You can spend no more than an hour researching online, and you will find literally hundreds of open-source operating system projects. Deep down, the developers of these projects hope to become the next Linus. Their dream is to complete a working system, and be swamped in e-mail from all over the world with stories of how reliable and friendly their nanokernel-based system is.

All of us are happy if others find the creation of our own design useful. To paraphrase Frederick P. Brooks Jr., author of

“The Mythical Man-Month”
, desire for praise starts early, with children making pencil holders “for daddy’s office”.

Going back to the online projects, most are unfortunately stuck in the dream stage or boot loader stage. Grandiose plans are expressed with a boot sector and sometimes a “hello world” in C, last modified two years before.

There are many reasons for operating system projects to end that early in the cycle. In a previous article, I shared my experience of developing a closed source project to completion and listed generic points. They do not guarantee success, but in my experience they are important to help focus on the end goal. Weed the distractions out. Get the job done.

You have decided on your camp. You know your audience. You have decided to get real about what you can do. You
have agreed to be the benevolent dictator of your project. Well, you still have to write your operating system, now don’t you?

Cover your bases

Systems programming is the hardest form of programming. To paraphrase the good Mr. Brooks Jr. again, compilers are three times more complex than regular applications, and operating systems are three times more complex than compilers. That was his rule of thumb in 1975, after managing the IBM OS/360 project to completion. If we consider how much is expected from operating systems today, we can chance that the chasm is even wider. Ironically, phenomenal progress has been made in easing application development, while you still need to write kernel code with your bare hands.

Let it sink in. You want to climb Mount Everest. It is fun and rewarding to climb Mount Everest, but you don’t want to do that with a small plastic hammer, wearing shorts and a t-shirt, at minus fifty degrees.

As your first operating system project is by definition the first one, you want to give yourself some credit and just dive in, after you have all the basics covered. If operating system programming is at least nine times harder than regular applications programming, logic would dictate that you better be a good applications programmer. You better know how to manipulate all basic data structures. Lists, arrays, hash tables, arrays of function vectors, bit arrays will all become useful as you develop your kernel. Any error in manipulating them will make you a new member of the triple-fault club. Worse, subtle non-systematic bugs will annoy you for days and take the fun out.

Good software engineering dictates modularity. This is not just for teaching in computer science classes. If you’re a good programmer, you’re lazy. You don’t want to spend hours isolating a bug to finally locate it in your umpteenth list insertion inline code. Make one set of dependable primitives, and use them. The net effect in terms of bugs and frustration saved is tremendous.

A fellow systems programmer, who responded to a previous piece, mentioned he saw the same attitude while a mentor for aspiring game writers. People who had never written a working Tetris game contacted him and asked “How do I write Quake?”. Get real and make sure you stand on solid ground before progressing higher on the mountain.

## GIVEN INFORMATION
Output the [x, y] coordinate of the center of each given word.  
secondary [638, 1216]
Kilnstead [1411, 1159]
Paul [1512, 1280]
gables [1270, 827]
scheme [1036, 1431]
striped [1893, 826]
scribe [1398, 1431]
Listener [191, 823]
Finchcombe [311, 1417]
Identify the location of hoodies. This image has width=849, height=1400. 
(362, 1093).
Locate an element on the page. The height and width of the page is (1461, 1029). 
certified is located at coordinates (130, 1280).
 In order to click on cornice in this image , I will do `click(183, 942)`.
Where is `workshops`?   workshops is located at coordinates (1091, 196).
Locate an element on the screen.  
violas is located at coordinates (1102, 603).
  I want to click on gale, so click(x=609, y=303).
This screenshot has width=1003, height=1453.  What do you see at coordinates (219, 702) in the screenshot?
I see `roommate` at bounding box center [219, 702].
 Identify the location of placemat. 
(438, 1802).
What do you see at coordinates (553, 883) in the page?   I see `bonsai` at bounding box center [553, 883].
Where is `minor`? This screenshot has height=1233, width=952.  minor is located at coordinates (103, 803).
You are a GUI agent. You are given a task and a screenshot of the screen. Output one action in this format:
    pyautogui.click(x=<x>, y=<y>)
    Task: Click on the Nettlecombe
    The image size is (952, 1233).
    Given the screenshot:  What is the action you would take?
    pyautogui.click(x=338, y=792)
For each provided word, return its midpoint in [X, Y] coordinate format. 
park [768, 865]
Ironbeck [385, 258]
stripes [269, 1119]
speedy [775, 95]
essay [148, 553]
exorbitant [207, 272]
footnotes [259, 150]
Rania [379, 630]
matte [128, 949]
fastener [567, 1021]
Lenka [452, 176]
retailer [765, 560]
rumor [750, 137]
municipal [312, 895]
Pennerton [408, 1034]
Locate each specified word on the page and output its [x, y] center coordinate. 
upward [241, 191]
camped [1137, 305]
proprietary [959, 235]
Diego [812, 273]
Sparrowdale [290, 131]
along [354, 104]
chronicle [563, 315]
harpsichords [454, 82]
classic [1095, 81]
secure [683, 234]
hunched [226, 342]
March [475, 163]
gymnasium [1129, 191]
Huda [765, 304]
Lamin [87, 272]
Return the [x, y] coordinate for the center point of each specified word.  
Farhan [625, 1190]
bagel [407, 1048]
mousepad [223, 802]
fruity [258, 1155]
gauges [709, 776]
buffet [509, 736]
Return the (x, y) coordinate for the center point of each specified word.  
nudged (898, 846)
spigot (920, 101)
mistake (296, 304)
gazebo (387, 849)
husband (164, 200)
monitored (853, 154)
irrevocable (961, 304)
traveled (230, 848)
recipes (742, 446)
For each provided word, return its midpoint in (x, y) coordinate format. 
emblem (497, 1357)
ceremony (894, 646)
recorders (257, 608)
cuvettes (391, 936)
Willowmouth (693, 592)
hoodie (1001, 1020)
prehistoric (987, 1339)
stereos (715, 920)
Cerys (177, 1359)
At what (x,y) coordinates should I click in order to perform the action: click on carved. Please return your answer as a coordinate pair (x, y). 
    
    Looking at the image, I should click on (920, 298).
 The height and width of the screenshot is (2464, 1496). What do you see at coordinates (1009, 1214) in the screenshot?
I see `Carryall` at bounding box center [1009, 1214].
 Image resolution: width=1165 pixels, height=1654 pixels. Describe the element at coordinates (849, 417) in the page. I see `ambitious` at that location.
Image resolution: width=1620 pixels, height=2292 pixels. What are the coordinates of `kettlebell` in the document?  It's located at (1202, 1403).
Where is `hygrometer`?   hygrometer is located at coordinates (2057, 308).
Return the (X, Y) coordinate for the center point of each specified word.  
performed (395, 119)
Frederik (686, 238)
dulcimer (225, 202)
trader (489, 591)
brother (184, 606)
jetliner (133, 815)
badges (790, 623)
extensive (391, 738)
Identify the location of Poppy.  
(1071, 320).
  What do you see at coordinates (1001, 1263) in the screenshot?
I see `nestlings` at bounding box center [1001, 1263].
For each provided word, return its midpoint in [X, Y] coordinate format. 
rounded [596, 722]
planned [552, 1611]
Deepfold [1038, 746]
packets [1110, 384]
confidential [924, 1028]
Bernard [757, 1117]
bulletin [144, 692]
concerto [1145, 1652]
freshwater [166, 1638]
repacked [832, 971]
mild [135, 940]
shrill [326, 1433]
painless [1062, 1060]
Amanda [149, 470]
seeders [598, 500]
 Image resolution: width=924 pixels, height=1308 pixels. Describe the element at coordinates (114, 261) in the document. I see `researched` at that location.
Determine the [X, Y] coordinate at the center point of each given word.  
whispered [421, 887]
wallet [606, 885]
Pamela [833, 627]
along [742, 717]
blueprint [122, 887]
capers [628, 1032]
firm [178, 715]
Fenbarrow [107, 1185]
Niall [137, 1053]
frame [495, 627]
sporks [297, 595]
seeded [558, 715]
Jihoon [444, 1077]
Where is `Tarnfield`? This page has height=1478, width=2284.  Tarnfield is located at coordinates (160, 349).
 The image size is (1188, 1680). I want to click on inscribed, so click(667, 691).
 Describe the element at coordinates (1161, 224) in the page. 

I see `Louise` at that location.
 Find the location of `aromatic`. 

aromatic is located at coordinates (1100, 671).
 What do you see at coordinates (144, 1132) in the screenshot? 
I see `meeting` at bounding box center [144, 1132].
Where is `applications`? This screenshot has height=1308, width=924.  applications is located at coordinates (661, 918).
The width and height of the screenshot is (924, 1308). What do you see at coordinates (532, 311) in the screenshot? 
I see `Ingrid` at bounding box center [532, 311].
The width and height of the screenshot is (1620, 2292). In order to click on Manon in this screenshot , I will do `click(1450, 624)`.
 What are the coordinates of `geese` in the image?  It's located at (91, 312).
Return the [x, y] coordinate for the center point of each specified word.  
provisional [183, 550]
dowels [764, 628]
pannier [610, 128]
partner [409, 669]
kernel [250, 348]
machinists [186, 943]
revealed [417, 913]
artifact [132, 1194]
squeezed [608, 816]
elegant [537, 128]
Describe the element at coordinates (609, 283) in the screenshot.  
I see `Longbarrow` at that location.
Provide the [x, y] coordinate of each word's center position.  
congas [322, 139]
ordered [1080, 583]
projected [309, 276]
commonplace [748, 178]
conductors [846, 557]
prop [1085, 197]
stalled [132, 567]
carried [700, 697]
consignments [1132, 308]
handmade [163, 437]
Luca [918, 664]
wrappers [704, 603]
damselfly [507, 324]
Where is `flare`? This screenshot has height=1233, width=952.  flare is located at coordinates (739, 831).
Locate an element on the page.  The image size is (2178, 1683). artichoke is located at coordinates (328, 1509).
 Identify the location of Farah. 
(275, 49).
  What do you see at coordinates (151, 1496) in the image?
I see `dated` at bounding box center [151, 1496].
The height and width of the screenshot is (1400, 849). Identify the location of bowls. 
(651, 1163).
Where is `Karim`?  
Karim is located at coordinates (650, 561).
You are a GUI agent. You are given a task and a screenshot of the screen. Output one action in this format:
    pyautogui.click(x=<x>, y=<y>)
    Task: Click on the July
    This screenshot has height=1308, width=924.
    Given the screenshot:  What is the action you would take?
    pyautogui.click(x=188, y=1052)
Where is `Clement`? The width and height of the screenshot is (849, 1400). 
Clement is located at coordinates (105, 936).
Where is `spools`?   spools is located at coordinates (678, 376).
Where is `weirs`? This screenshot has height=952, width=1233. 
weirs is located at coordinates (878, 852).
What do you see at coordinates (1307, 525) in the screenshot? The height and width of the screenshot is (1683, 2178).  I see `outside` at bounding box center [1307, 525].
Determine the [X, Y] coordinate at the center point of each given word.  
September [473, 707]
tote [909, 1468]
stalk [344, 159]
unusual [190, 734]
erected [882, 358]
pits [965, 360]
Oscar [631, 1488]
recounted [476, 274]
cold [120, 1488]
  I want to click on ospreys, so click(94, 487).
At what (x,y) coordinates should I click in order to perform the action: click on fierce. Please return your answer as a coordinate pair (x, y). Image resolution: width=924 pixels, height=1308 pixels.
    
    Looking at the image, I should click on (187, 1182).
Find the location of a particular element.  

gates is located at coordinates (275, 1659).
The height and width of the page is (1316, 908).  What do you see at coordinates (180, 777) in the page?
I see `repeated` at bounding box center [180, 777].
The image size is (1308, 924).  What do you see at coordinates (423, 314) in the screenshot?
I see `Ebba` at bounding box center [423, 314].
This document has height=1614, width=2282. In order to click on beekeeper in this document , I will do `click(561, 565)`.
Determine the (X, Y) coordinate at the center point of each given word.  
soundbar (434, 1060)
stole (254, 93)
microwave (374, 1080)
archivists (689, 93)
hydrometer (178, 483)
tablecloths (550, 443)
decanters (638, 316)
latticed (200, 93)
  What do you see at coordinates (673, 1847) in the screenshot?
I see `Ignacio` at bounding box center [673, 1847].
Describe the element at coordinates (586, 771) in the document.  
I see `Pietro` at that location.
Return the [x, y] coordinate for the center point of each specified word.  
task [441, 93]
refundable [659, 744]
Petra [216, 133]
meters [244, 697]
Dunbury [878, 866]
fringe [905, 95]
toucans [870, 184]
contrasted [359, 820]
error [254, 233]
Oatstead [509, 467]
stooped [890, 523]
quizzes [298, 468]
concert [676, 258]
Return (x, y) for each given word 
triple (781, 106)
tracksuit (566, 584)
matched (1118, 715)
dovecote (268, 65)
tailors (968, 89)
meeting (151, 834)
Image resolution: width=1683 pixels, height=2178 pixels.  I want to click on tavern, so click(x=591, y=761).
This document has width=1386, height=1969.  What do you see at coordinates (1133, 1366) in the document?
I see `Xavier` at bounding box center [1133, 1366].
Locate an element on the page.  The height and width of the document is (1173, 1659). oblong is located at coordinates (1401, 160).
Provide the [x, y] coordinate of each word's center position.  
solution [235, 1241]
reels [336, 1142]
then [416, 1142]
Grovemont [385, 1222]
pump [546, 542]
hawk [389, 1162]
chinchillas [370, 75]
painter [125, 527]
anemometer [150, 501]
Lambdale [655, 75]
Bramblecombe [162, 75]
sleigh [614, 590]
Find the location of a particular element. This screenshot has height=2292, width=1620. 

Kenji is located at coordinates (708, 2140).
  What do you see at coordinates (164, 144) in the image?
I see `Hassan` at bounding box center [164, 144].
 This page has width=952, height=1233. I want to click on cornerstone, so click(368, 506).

## WRITTEN INSTRUCTION 1
Name every basic data structure that the passage on writing an operating system says will become useful as you develop your kernel.
## WRITTEN INSTRUCTION 2
Carry on the passage on writing an operating system from its final sentence.

## TASK ANSWER 1
Lists, arrays, hash tables, arrays of function vectors, and bit arrays.

## TASK ANSWER 2
Any good practice of software engineering applies to operating system development, and is at least nine times as
important. I suggest you draft at least some sort of specifications and design document, keep things modular, write test suites, use version control, a bug database, and all sorts of good practice you may have encountered while writing other kinds of software.

As a systems programmer, you know you don’t know what you are doing. So do it carefully.

Sharpen your tools

It is crucial you prepare a reliable set of tools before you get started. You will find this kind of advice in any book on software development so let me be more specific. You will encounter really weird problems, like hard reboots, or registers being thrashed in your thread for no logical reason. Your scheduler may pick the wrong task, or execute code in the wrong location. Even with the best programming abilities, miscommunication between programmers, or your brain spacing out for two minutes will do that, and when it happens, you need to be certain your code did it.

I tried to be smart once, and started using
gcc 3.0
for development, instead of the 2.95 series. I was happy to find the new compiler reported more useful warnings and was a lot cleverer about subtle potential problems in the code, so I started adopting it for daily work. All was good, until I tried using it on strongarm. The scheduler would insist on running the idle task, which strongly reduced the usefulness of our system. The bug occurred in portable code, but the strongarm code base was new at the time, and there is no end to the side effects it could introduce. In my mind, a compiler couldn’t generate subtly wrong code, so I never questioned it. Out of things to try, I reverted to gcc 2.95. Sure enough, it made the code work, and disassembling shown that gcc 3 was optimizing so much, that it removed a variable related to the priority
level, which forced it to be the idle one. Now gcc 3 made it fast! And useless.

Continuing in the open source world, the same goes for
binutils. A lot of times, new versions have really interesting
bugs. Symbols that are offset by 4 bytes in the internal representation of COFF, compensated by a hack that says
/* I don’t know why I need to do this */ somewhere else in the code. If you hack binutils and bfd to produce your own format, be aware that this is major quicksand. Use ELF and a reliable, official release of binutils unless you have a truly relevant reason for doing otherwise.

The moral of the story is to select reliable, proven tools. Save yourself frustration and time by being unable to accuse the toolset when something goes wrong.

Use a high-level language

This is not as controversial as it sounds. If you insist on using assembler even for kernel development, I assume you don’t need advice and you are making good progress. Some projects can pull it off. I have written real-time kernels and even applications fully in assembler before. I was probably more stubborn than you can be about the virtues of assembler, but I would never go back to it now.

I won’t even discuss the portability advantages of a high-level language. If you think C is not much more than a
high-level assembler, you need to use it more. This said, you might not even have portability as one of your goals and don’t necessarily care.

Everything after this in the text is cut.